BESIDES MAYBE CHRISTMAS, this week’s Super Bowl Sunday is about the closest thing we North Americans have to a shared holiday (at least until those Americans start recognizing the Grey Cup).


Of course, no stat time off is offered for this hallowed day ― but that won’t stop millions of workers who, surprise, surprise, will be nowhere to be seen next Monday.


Call it absenteeism, call it the Super Bowl Flu ― whatever the reason, about 16.1 million American workers plan to be absent from work next Monday, according to the UKG Workforce, which tracks this every year. Plenty of Canadians will no doubt join them.


“Cases of the so-called Super Bowl Flu emerge annually across America,” UKG stated. They note that this year’s survey actually turned in a lower number than last year, when 19 million employees were expected to miss work (though when you factor in people who plan to miss at least part of their workday on Monday, the number climbs to 22.5 million ― 14 per cent of the U.S. workforce).

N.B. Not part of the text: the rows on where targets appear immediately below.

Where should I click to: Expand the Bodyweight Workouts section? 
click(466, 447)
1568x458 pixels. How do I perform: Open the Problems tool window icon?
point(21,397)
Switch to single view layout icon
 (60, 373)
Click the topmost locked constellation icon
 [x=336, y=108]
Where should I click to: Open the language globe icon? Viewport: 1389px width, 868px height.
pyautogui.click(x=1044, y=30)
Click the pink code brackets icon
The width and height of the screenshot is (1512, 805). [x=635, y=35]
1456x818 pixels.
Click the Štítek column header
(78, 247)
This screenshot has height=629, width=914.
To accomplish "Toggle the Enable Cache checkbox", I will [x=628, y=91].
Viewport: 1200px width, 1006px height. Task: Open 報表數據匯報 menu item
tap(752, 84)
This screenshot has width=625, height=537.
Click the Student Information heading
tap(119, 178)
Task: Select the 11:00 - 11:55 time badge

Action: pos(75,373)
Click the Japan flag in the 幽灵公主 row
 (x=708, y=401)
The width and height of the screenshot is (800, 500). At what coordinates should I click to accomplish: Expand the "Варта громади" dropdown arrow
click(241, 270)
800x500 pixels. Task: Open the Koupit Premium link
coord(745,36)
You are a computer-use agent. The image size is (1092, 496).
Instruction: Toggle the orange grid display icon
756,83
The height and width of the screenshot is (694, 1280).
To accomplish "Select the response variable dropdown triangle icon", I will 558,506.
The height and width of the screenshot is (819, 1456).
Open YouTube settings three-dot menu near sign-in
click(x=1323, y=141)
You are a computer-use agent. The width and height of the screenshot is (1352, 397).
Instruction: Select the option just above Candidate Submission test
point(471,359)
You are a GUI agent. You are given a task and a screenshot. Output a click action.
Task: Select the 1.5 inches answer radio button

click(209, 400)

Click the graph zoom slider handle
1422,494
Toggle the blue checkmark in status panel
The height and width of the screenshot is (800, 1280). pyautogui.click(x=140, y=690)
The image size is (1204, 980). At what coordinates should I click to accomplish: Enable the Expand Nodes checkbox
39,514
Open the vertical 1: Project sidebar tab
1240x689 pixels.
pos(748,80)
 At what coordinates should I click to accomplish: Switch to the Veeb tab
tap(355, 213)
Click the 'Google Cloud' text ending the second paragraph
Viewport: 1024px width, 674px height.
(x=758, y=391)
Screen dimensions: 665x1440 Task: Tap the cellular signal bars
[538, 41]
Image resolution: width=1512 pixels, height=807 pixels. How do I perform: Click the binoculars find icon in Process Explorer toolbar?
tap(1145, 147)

Every year, these numbers cause someone to ask: should the day after the Super Bowl just be declared a national holiday? (Perhaps the better question might be, should the Super Bowl just be scheduled on an existing long weekend?)


Of course, we’re in a hybrid work world now, which may explain the slight drop in estimated absences since people can just work from home and snack on leftovers all day long. But even that is not without its own headaches, especially for IT teams. “Life in IT is always busy, but Big Game Monday will be next level,” says Gil Pekelman, founder of Atera. “We’re expecting a huge spike in IT issues.”


The best advice? Be honest. If you’re going to take Monday off, just tell your manager. After all, the survey reports that managers themselves are just as likely, if not more, to catch a dose of Super Bowl Flu, too.